This is the mail archive of the
gcc-patches@gcc.gnu.org
mailing list for the GCC project.
Re: [RFC PATCH] Enable V32HI/V64QI const permutations
- From: Jakub Jelinek <jakub at redhat dot com>
- To: Ilya Tocar <tocarip dot intel at gmail dot com>
- Cc: Uros Bizjak <ubizjak at gmail dot com>, Kirill Yukhin <kirill dot yukhin at gmail dot com>, Evgeny Stupachenko <evstupac at gmail dot com>, "H.J. Lu" <hjl dot tools at gmail dot com>, GCC Patches <gcc-patches at gcc dot gnu dot org>
- Date: Mon, 6 Oct 2014 17:32:18 +0200
- Subject: Re: [RFC PATCH] Enable V32HI/V64QI const permutations
- Authentication-results: sourceware.org; auth=none
- References: <20141003143908 dot GT1986 at tucnak dot redhat dot com> <20141006070841 dot GW1986 at tucnak dot redhat dot com> <20141006140907 dot GA98884 at msticlxl7 dot ims dot intel dot com>
- Reply-to: Jakub Jelinek <jakub at redhat dot com>
On Mon, Oct 06, 2014 at 06:09:07PM +0400, Ilya Tocar wrote:
> > Speaking of -mavx512{bw,vl,f}, there apparently is a full 2 operand shuffle
> > for V32HI, V16S[IF], V8D[IF], so the only one instruction full
> > 2 operand shuffle we are missing is V64QI, right?
> >
> > What would be best worst case sequence for that?
> >
> > I'd think 2x vpermi2w, 2x vpshufb and one vpor could achieve that,
> > (first vpermi2w would put the even bytes into the right word positions
> > (i.e. at the right position or one above it), second vpermi2w would put
> > the odd bytes into the right word positions (i.e. at the right position
> > or one below it),
> I think we will also need to spend insns converting byte-sized mask into
> word-sized mask.
I'm talking about the constant permutations here (see my other mail to
Kirill). In that case, you can tweak the mask as much as you want.

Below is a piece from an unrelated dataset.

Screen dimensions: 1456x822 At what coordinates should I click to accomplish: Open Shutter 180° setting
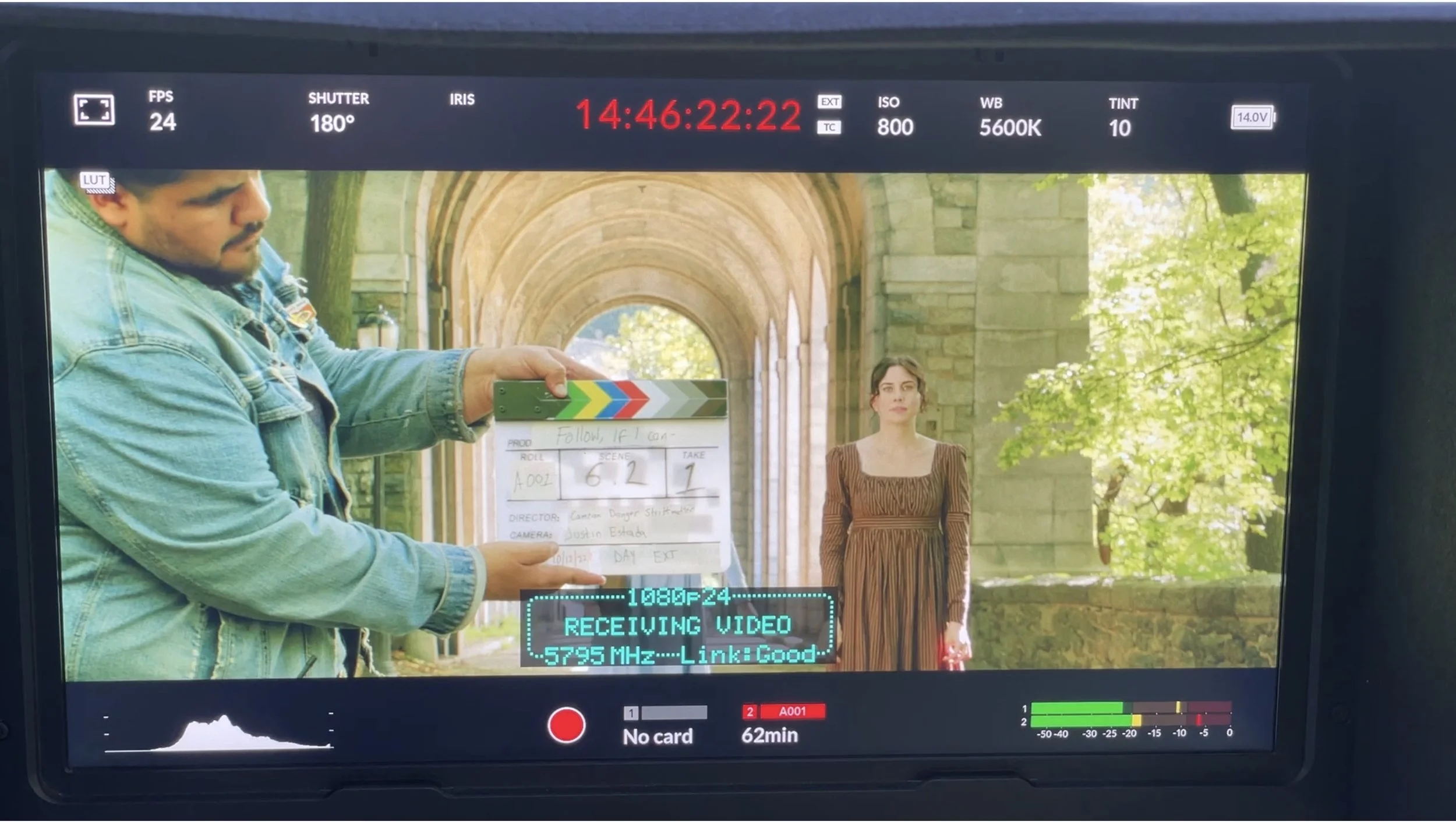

I mean something like (completely untested, would need a separate function):
if (TARGET_AVX512BW && d->vmode == V64QImode)
;
else
return false;
/* We can emit arbitrary two operand V64QImode permutations
with 2 vpermi2w, 2 vpshufb and one vpor instruction. */
if (d->testing_p)
return true;
struct expand_vec_perm_d ds[2];
rtx rperm[128], vperm, target0, target1;
for (i = 0; i < 2; i++)
{
ds[i] = *d;
ds[i].vmode = V32HImode;
ds[i].nelt = 32;
ds[i].target = gen_reg_rtx (V32HImode);
ds[i].op0 = gen_lowpart (V32HImode, d->op0);
ds[i].op1 = gen_lowpart (V32HImode, d->op1);
}
/* Prepare permutations such that the first one takes care of
putting the even bytes into the right positions or one higher
positions (ds[0]) and the second one takes care of
putting the odd bytes into the right positions or one below
(ds[1]).
for (i = 0; i < nelt; i++)
{
ds[i & 1].perm[i / 2] = d->perm[i] / 2;
if (i & 1)
{
rperm[i] = constm1_rtx;
rperm[i + 64] = GEN_INT ((i & 14) + 1 - (d->perm[i] & 1));
}
else
{
rperm[i] = GEN_INT ((i & 14) + (d->perm[i] & 1));
rperm[i + 64] = constm1_rtx;
}
}
bool ok = expand_vec_perm_1 (&ds[0]);
gcc_assert (ok);
ds[0].target = gen_lowpart (V64QImode, ds[0].target);
ok = expand_vec_perm_1 (&ds[1]);
gcc_assert (ok);
ds[1].target = gen_lowpart (V64QImode, ds[1].target);
vperm = gen_rtx_CONST_VECTOR (V64QImode, gen_rtvec_v (64, rperm));
vperm = force_reg (vmode, vperm);
target0 = gen_reg_rtx (V64QImode);
emit_insn (gen_avx512bw_pshufbv64qi3 (target0, ds[0].target, vperm));
vperm = gen_rtx_CONST_VECTOR (V64QImode, gen_rtvec_v (64, rperm + 64));
vperm = force_reg (vmode, vperm);
target1 = gen_reg_rtx (V64QImode);
emit_insn (gen_avx512bw_pshufbv64qi3 (target1, ds[1].target, vperm));
emit_insn (gen_iorv64qi3 (d->target, target0, target1));
Jakub